Windhorst noted that the plan is to "do what's right for the franchise" and that the Jazz decision-makers, including CEO of basketball operations Danny Ainge, felt the trades were in the long-term best interest of the franchise.
After sending O'Neale to the Brooklyn Nets for a 2023 first-round pick, the Jazz agreed to trade Gobert to the Minnesota Timberwolves for four first-round picks, three of which are unprotected, plus Jarred Vanderbilt, Malik Beasley, Patrick Beverley, Leandro Bolmaro and 2022 No. 22 overall pick Walker Kessler.
Windhorst went on to say that while the Jazz haven't officially put Mitchell on the trade block, he believes they have a price and would be willing to trade their franchise cornerstone if the offer is good enough.
Mitchell has been a star on the rise since entering the NBA as the No. 13 overall pick out of Louisville in 2017. He has shown improvements in each of his five seasons and been named an All-Star in each of the past three campaigns.

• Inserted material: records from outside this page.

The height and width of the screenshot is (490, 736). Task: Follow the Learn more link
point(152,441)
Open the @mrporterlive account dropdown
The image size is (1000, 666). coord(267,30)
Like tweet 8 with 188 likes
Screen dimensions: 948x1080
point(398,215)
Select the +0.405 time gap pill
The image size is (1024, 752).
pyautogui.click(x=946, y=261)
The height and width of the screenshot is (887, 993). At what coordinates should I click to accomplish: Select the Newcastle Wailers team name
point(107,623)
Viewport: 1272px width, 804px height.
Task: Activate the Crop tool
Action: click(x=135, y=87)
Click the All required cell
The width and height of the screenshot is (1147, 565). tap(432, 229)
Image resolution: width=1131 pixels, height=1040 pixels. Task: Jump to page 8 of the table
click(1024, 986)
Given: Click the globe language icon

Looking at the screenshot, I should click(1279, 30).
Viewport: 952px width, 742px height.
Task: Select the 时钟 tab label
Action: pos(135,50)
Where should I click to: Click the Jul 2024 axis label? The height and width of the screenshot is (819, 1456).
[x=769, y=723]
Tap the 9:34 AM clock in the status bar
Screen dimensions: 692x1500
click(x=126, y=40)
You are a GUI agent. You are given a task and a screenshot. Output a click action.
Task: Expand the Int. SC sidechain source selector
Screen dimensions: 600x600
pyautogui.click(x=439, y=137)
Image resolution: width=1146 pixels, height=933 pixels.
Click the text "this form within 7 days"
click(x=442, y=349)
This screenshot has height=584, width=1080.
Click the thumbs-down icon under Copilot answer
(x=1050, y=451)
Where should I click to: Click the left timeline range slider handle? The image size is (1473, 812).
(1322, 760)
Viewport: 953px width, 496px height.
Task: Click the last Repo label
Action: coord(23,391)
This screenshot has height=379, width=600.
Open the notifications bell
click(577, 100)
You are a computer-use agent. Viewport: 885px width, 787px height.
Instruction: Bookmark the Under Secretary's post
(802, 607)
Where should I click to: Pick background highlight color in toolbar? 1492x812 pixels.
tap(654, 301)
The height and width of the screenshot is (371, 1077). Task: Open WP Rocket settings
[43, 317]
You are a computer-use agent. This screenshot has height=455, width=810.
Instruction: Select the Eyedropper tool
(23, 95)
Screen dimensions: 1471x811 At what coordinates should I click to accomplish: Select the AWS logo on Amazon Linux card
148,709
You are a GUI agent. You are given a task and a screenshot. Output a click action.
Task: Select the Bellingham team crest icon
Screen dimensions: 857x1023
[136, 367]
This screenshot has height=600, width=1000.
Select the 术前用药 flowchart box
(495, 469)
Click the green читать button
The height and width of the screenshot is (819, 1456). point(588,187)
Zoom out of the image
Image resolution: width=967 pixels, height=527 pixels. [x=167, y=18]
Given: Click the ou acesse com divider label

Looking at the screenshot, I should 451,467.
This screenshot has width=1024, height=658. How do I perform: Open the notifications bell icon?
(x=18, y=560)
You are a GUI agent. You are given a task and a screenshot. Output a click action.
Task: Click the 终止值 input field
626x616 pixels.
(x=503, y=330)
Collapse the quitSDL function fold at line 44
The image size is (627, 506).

Last season, Mitchell averaged 25.9 points and 4.2 rebounds per game to go along with a career-high 5.3 assists, 3.5 three-pointers made and 1.5 steals. He also shot 44.8 percent from the field and 35.5 percent from beyond the arc.
The Jazz have never missed the playoffs during Mitchell's tenure, but they have also never made it past the second round, prompting them to make some significant changes.
Trading Gobert was the biggest move, as the 7'1" Frenchman is a three-time All-Star and three-time NBA Defensive Player of the Year who won his first rebounding title last season with 14.7 per game.
There is no obvious replacement for Gobert on the roster, leaving the Jazz with a gaping hole at center, especially from a defense and rebounding perspective.
O'Neale's stats weren't as impressive as Gobert's, but he still had a career year in 2021-22, averaging 7.4 points, 4.8 rebounds, 2.5 assists, 1.5 three-pointers made and 1.1 steals per game in 77 starts while shooting 45.7 percent from the floor and 38.9 percent from deep.
The Jazz did receive a bevy of role players in the Gobert trade, so they may be able to replace O'Neale by committee, but they have to be considered a worse team than they were last season with Gobert no longer in the fold.
Utah has more than enough assets to make some trades before the start of the 2022-23 season and build around Mitchell, but for now, it is fair for Mitchell to wonder if the Jazz are planning on entering a rebuild.